▶ [EXERCISE GOAL]
Pick up the museum blog post below, on the oversized office-supplies exhibit and Halloween for grown-ups, where it stops and write the next part.
begin PAGE
One of the main spaces that comes up in conversation with visitors is a space that, in the 1970s through the early 1990s, held office items enlarged to 2.5 times their normal size. A pencil– with actual pencil lead– dwarfed your average 4-year-old. The coffee mug resembled a Japanese style bathtub. A ruler stretched out 12 feet. Not surprisingly, the nostalgia for this exhibit is hardcore.

When I ask adults why they want to see this exhibit again, the answer is almost always the same: “It seemed so big then. I wonder if it was really as big as I remember it.”

That’s the core of this, right? We use these memories of past childhood experiences to measure what we have become. In this case, it’s literal: am I bigger than the coffee mug (and by the way, you probably are)? Could I easily pick up the giant phone now (you probably could)? What will it be like to see my own children, so small, interact with things that were once, similarly, so big to me? We measure our childhoods with different rulers: sometimes, those rulers are as tall as a port-a-potty (sorry– that’s just the most readily available comparison). Sometimes they are miniature and nestle in a tiny dollhouse. But at some point, we have to come to terms with our own tools of nostalgic measure.

We’re working on bringing some of the giant exhibit back for the centennial, but in a slightly different form. I’m excited to see how it works.

Halloween + Grown-Ups

Halloween season is one of the few times– at least, in American culture– in which grown-ups and kids play on somewhat equal terms. Commercially, costumes for adults are about as prevalent as costumes for kids; in October, it’s socially acceptable for an adult to put on a bunny costume, go to a party, and sip a gin and tonic through prosthetic rabbit teeth.
end PAGE
begin GIVEN ENTRIES
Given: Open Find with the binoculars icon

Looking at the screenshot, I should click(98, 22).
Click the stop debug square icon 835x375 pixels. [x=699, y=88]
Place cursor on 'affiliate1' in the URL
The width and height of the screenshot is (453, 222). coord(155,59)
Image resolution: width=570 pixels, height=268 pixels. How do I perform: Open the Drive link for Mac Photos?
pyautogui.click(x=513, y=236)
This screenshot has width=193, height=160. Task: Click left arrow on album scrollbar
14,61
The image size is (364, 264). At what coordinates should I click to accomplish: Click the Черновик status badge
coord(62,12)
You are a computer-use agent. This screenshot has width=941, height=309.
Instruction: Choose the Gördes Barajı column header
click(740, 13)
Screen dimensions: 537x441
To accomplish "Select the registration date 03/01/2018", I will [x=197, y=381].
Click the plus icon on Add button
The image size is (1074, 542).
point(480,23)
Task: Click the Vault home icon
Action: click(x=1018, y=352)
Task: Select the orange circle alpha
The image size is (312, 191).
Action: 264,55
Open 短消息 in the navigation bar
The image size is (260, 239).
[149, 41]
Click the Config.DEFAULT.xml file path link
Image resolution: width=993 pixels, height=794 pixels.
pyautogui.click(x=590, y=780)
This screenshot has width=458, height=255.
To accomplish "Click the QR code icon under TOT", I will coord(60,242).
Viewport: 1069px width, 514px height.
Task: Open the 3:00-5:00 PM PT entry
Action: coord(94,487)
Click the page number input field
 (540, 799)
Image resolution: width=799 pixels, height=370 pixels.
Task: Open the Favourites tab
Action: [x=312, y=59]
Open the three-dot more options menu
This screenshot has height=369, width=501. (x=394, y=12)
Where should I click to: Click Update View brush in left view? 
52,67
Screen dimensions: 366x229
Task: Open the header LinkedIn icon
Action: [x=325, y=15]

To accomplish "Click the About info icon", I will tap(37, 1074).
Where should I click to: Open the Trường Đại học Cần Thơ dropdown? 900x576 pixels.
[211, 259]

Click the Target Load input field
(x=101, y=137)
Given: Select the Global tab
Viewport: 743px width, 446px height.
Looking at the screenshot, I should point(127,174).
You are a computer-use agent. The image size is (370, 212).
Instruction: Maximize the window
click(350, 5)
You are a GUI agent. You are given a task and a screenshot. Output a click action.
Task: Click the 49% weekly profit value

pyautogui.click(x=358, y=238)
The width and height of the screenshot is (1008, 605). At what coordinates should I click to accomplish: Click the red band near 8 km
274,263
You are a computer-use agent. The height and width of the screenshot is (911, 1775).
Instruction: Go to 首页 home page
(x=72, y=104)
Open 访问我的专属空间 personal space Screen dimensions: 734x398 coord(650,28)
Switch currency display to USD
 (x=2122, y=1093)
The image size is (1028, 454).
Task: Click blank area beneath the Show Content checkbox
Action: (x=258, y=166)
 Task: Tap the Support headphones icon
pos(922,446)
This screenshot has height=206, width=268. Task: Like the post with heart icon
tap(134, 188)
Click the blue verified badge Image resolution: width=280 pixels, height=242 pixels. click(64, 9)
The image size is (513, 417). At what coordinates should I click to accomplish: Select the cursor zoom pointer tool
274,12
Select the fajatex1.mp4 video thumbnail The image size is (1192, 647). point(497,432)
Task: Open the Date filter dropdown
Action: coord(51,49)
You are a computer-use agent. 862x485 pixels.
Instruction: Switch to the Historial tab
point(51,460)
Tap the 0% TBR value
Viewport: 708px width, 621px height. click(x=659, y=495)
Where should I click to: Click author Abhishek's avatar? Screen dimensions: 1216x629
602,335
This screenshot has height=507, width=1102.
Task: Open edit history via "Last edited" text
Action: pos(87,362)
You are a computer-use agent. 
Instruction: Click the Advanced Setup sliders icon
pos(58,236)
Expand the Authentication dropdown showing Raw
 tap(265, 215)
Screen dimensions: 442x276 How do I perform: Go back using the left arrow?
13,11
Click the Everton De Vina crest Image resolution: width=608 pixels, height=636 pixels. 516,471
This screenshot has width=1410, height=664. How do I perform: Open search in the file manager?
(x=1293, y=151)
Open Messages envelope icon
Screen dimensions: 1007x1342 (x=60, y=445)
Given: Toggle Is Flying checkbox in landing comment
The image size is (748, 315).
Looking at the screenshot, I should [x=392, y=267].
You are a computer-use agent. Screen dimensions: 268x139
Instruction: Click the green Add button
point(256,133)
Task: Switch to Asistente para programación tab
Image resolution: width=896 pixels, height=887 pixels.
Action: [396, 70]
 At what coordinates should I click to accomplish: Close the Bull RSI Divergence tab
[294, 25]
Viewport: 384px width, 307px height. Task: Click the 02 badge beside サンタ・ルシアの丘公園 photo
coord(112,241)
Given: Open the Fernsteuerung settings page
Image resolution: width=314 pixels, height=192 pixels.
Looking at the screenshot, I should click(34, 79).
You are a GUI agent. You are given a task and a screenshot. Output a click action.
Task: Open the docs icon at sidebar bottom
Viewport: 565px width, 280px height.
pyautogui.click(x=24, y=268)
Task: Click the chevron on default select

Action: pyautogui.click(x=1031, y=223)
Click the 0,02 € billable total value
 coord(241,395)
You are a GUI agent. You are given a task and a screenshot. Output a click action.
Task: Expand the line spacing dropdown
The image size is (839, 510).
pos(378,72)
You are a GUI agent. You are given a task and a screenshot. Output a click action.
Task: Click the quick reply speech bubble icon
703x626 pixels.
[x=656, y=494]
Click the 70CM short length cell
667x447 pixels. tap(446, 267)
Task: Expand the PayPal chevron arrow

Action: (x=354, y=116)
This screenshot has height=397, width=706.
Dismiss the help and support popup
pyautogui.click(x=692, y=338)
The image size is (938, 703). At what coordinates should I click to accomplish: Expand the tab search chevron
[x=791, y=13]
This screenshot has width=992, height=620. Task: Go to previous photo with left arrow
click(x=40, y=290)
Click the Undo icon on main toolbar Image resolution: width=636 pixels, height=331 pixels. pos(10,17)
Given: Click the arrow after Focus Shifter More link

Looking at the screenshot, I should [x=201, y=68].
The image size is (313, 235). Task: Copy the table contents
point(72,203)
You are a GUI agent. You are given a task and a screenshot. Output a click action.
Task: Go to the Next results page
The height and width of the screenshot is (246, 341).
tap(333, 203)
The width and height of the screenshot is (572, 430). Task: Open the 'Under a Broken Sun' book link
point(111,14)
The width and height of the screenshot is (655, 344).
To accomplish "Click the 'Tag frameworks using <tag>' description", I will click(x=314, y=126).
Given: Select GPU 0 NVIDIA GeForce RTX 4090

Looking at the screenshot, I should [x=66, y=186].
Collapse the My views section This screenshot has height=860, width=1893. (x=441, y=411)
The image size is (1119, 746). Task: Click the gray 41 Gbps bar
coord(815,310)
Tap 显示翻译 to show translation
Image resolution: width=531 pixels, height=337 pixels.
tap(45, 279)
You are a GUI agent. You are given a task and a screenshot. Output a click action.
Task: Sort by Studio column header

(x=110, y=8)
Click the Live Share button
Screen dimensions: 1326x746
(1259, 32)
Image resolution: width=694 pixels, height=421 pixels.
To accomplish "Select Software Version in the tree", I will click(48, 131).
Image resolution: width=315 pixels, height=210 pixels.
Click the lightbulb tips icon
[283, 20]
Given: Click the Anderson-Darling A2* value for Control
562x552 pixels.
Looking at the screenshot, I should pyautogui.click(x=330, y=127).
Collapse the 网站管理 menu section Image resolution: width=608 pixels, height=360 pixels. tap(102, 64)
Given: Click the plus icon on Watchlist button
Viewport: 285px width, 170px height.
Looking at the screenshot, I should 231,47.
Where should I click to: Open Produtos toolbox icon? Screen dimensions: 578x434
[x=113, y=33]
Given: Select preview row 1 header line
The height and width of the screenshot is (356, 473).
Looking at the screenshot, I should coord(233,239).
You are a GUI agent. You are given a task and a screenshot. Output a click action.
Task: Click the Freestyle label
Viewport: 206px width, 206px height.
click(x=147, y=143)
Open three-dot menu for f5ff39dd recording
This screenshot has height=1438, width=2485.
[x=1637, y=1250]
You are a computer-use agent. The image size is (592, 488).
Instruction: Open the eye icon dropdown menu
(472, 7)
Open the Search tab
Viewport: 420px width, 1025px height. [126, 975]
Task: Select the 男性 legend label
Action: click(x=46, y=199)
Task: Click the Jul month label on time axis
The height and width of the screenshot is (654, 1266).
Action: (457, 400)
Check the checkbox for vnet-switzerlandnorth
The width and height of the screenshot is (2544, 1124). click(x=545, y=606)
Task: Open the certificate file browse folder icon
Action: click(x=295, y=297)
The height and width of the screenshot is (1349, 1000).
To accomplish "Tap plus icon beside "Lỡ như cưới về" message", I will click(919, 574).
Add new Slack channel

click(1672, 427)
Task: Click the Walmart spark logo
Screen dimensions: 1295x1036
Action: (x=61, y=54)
end GIVEN ENTRIES
▶ [ANSWER BELOW]
But Halloween night , especially when it falls on a weekday, belongs to the kids. Oddly, for such a kid-focused event, it’s also one of the few times neighbors open the doors of their homes to (often) strangers. Think about it: in a time of cell phones, when was the last time you opened your door and felt some uncertainty as to who was standing at your threshold? And we somehow open our doors on a night when Freddy Krueger might stand on the stoop just as easily as Sailor Moon? Really– in a risk-averse society, we still let kids do this?

I’m grateful that we do, and I’ve been thinking a bit about the role for adults in the trick-or-treating tradition. Adults, even if they’re in costume, are often a trick-or-treating child’s accessory, as necessary as a mask but not (usually) as fun. What do adults get out of Halloween, once the cuteness of their kids’ Spiderman or kangaroo costumes starts to dim? How can we involve adults more in the spirit of the experience: the playful opening of doors?

This Halloween, my neighbors and I got a little grant from the Grove Hall Trust to try out an experiment that pairs the potential playfulness of Halloween with the “open door” aspects of trick or treating. We’re proclaiming our street a “safe street” for Halloween. We’ll create a little map that indicates “open houses” that have special activities, games, candy, etc. There will be some sort of incentive for adult caregivers who walk kids door to door– perhaps a scavenger hunt with a super-fancy candy bar as a prize?

First step: I gotta put the word out on the street; gather folks; and build. Stay tuned to see what happens.

A little nonsense, now and then/ is relished by the wisest men

Willy Wonka in Smellovision was a 2008- 2009 collaboration with artist Bridget Matros. We wanted to create an outdoor movie theatre experience that was truly multi sensory and required some kind of physical participation on the part of the audience beyond seeing/feeling.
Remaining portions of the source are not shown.